### [PROBLEM DESCRIPTION]
The lines from the start of the listing through the line containing "Task: Open Manon Jolivois's avatar" should be printed exactly, and no other lines should be printed.

### [EXERCISE MATERIAL]
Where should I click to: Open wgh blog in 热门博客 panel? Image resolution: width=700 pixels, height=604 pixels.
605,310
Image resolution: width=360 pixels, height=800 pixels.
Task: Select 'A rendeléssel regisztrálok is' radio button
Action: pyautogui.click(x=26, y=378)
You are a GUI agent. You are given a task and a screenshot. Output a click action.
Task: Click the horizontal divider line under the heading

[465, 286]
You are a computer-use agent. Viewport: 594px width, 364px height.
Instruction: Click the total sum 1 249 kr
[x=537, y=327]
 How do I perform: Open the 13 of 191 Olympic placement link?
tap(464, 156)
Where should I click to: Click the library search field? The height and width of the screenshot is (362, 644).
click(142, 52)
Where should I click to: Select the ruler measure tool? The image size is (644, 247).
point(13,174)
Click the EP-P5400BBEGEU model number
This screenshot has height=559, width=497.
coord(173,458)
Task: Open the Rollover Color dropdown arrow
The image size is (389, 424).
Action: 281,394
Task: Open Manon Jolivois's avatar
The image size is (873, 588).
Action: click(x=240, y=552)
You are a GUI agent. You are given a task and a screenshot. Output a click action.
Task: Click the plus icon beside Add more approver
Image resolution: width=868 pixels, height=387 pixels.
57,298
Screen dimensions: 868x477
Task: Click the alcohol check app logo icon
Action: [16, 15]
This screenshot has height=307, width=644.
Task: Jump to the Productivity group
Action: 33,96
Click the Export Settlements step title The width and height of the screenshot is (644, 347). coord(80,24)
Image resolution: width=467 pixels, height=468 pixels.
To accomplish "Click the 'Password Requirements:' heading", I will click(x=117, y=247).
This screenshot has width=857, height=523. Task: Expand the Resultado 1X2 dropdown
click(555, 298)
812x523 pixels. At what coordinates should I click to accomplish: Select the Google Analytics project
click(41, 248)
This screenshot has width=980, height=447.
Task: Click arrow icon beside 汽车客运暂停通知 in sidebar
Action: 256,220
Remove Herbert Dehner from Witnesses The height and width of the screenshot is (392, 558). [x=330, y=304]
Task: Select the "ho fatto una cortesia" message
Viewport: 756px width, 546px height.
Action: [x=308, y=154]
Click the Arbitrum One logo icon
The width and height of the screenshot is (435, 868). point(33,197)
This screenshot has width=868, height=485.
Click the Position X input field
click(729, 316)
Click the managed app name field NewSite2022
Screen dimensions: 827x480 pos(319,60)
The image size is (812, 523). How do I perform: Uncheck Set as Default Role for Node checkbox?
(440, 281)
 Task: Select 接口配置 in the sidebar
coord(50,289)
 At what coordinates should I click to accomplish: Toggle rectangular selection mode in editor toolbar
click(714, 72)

### [SOLUTION TO THIS PROBLEM]
Where should I click to: Open wgh blog in 热门博客 panel? Image resolution: width=700 pixels, height=604 pixels.
605,310
Image resolution: width=360 pixels, height=800 pixels.
Task: Select 'A rendeléssel regisztrálok is' radio button
Action: pyautogui.click(x=26, y=378)
You are a GUI agent. You are given a task and a screenshot. Output a click action.
Task: Click the horizontal divider line under the heading

[465, 286]
You are a computer-use agent. Viewport: 594px width, 364px height.
Instruction: Click the total sum 1 249 kr
[x=537, y=327]
 How do I perform: Open the 13 of 191 Olympic placement link?
tap(464, 156)
Where should I click to: Click the library search field? The height and width of the screenshot is (362, 644).
click(142, 52)
Where should I click to: Select the ruler measure tool? The image size is (644, 247).
point(13,174)
Click the EP-P5400BBEGEU model number
This screenshot has height=559, width=497.
coord(173,458)
Task: Open the Rollover Color dropdown arrow
The image size is (389, 424).
Action: 281,394
Task: Open Manon Jolivois's avatar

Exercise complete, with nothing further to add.